Water, colours, Matisse & a cyanometer

This article is a mashup of two different images encountered within 24 hours – which have no business being together, other than in my mind.

Yesterday, I saw Kirsten Carlson’s cyanometer appearing in a Twitter photo which grabbed my attention.  Researching this, and her work with Schmidt Ocean Institute on the colour of the sea and sky (see here) led to finding her video of drawing underwater – yesterday’s blog post.  Over days at sea, Kirsten used the cyanometer to make observations – the cyanometer being a circle of painted blues invented in the 1700s by a swiss scientist to judge the colour of sky – later used by Alexander von Humboldt to measure the blueness of both sky and sea.  (It is in a series of gradations of Prussian Blue).

kirsten2-768x469.jpg

Today, I came across a series of images from a book on Matisse (“Matisse and Decoration” by John Klein) via notes on an audio podcast. I continue to marvel at the range of incoming news, pictures, information and inspiration on the blogosphere.  (No doubt somebody, somewhere, has make a podcast or blogpost on the question of “Can You hear colour?”).  Matisse is one of my favourite artists, and therefore I am always looking for ways to drag him into this conversation – if you type his name into the search box on this blog, you’ll see what I mean.

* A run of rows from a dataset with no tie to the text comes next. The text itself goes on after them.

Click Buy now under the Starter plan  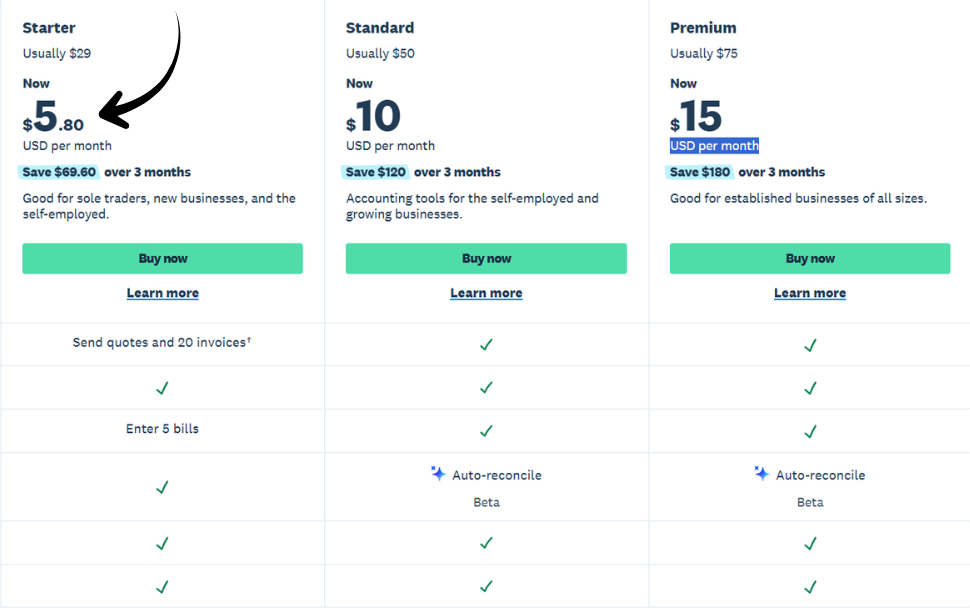162,258
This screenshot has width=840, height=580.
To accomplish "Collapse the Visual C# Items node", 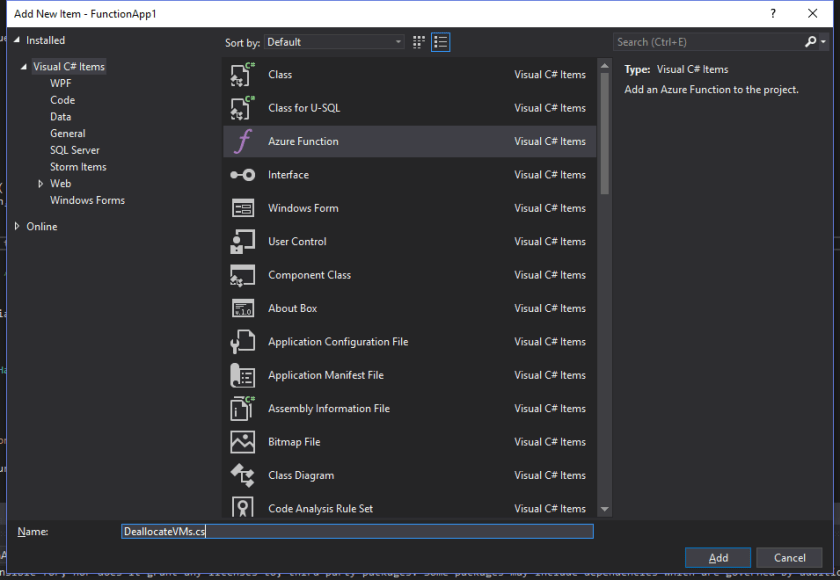I will pos(23,67).
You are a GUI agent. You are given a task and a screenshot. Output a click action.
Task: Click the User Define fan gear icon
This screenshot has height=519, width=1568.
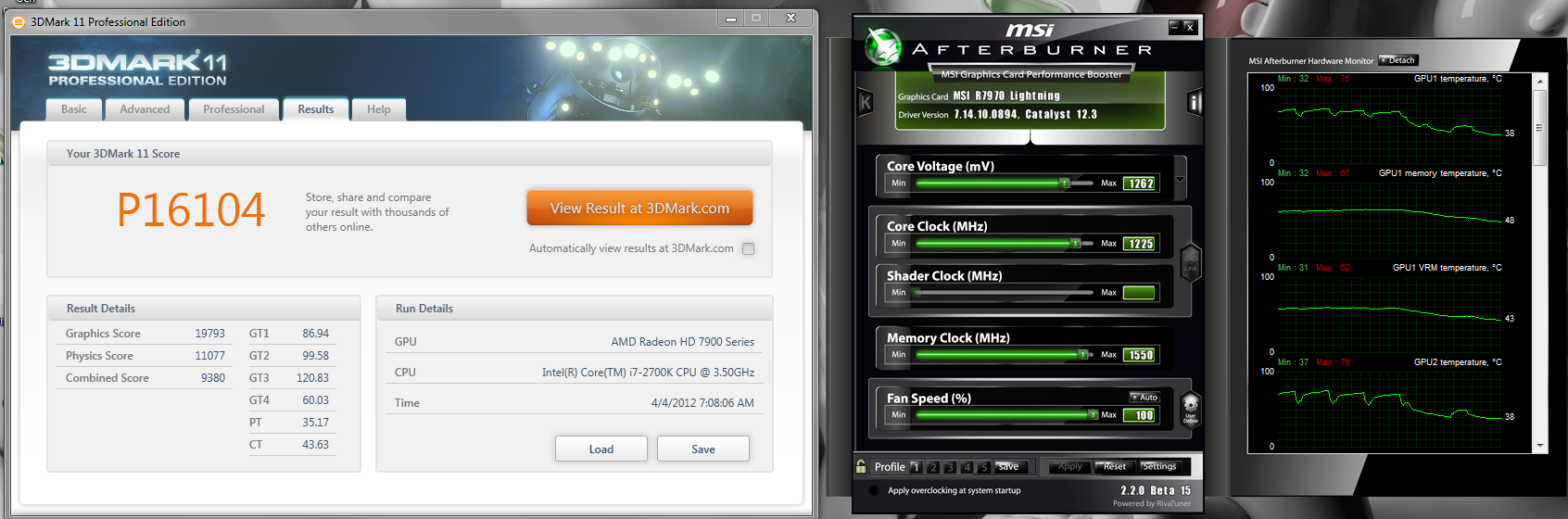(x=1191, y=406)
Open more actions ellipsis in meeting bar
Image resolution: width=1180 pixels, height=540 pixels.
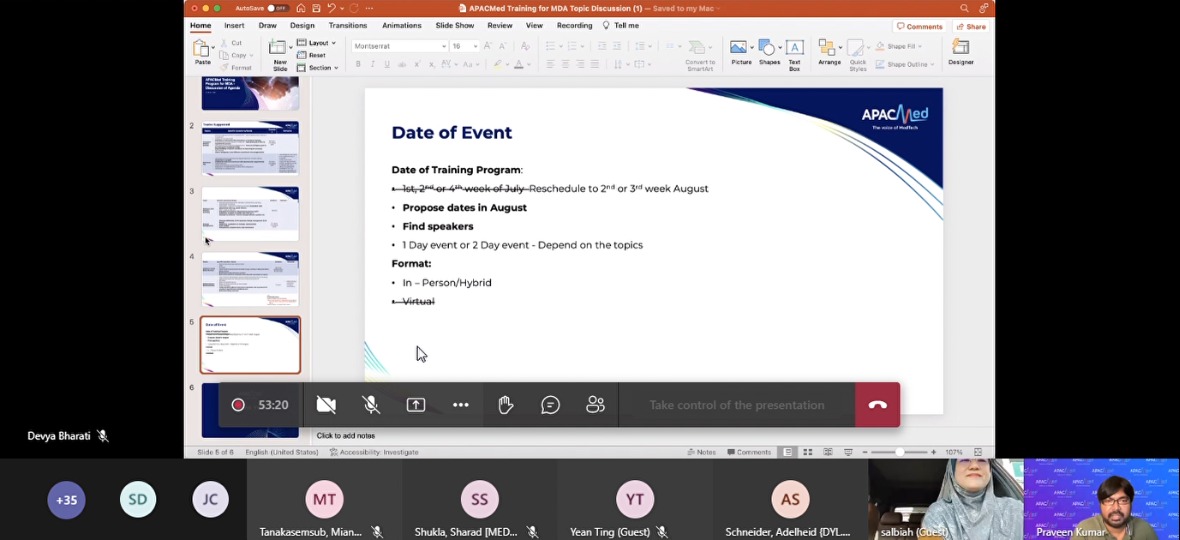coord(460,405)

Matisse, like Kirsten Carlson, dived to draw what he saw underwater, entranced by the shapes and lifeforms.  Sixteen years later, in his wheelchair or bedridden, he made those memories into massive collages, with which he covered the walls of rooms in his house, so the whole effect was of being underwater.

 

When is the right time to make art?

Answer: now.

Consider Matisse’s working conditions:

  • the whole world was at war (WW2)
  • he was working in a warzone, 1946, caught between the Germany army who had invaded his country and the approaching Allied forces fighting back
  • he had been given 3 years to live by doctors
  • he was confined to wheelchair/bed after an operation for cancer
  • he was in constant pain
  • after 40 years of marriage, his professionally supportive wife had suddenly left him, suspecting he was having an affair with an artist’s model
  • his estranged wife and much-loved daughter were interrogated by the Gestapo
  • he was physically unable to stand in front of an easel to continue his whole lifetime career of painting and sculpture for which he was famous

Stuck often in his bedroom for long spells, he cut out a piece of paper to cover a dirty mark on the wallpaper – then another shape – then another, eventually making the two large murals of Oceania.

He wrote

“An artist must never be a prisoner of himself, prisoner of a style, prisoner of a reputation, prisoner of success…”

(cited Wikipedia from book by Elderfield, John (1978). The Cut-Outs of Henri Matisse. New York: George Braziller. p. 8.)